_RECORDS SHOWN:_
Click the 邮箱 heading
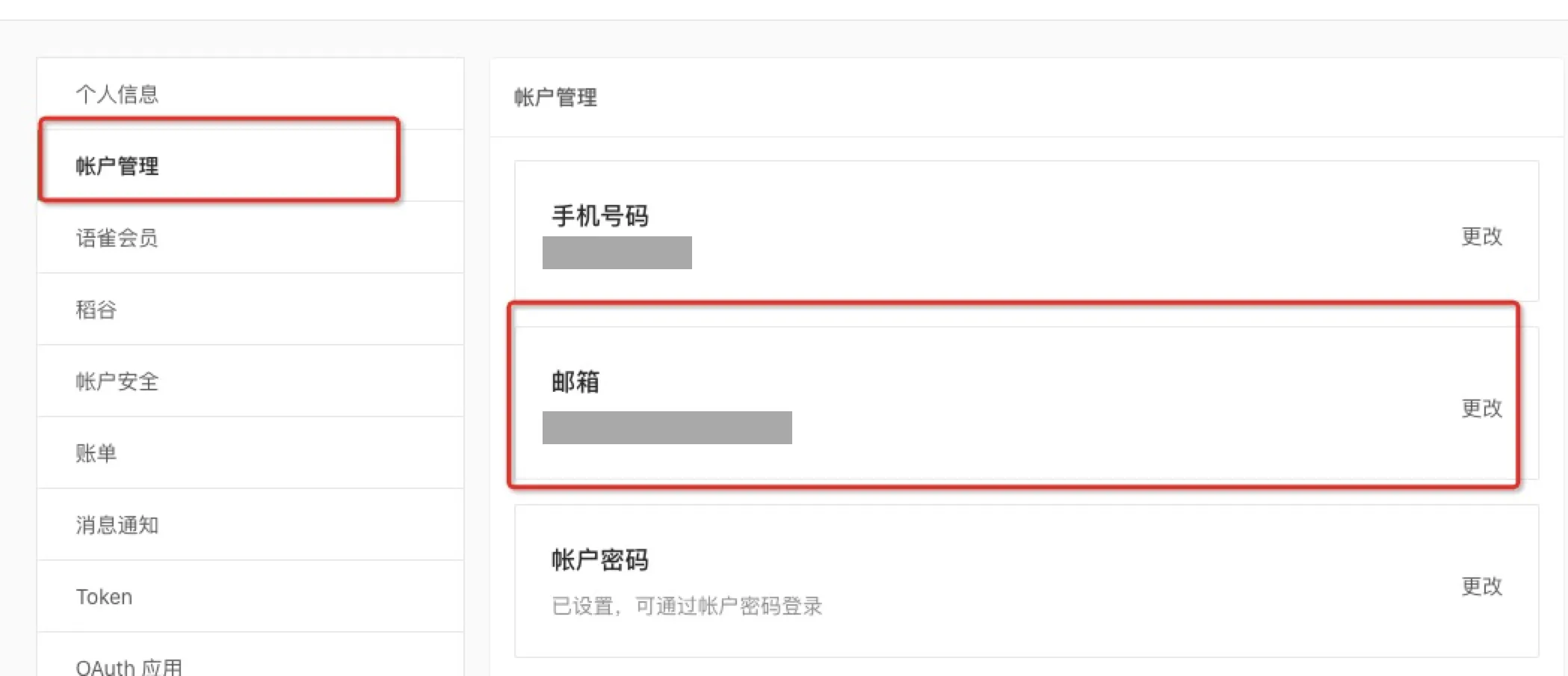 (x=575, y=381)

...

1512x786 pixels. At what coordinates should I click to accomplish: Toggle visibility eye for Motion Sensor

...

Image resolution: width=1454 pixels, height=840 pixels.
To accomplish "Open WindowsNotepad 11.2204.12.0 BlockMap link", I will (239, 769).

_WHAT IS BEING ASKED:_ Rewrite the data from the line containing "Image resolution: width=1454" through the line containing "will (239, 769).", including both of those lines. Scale every coordinate in the answers by 1.1, rounding to whole numbers with halves rounded up, and leave all other text unchanged.

_EXERCISE SOLUTION:_
Image resolution: width=1454 pixels, height=840 pixels.
To accomplish "Open WindowsNotepad 11.2204.12.0 BlockMap link", I will (263, 846).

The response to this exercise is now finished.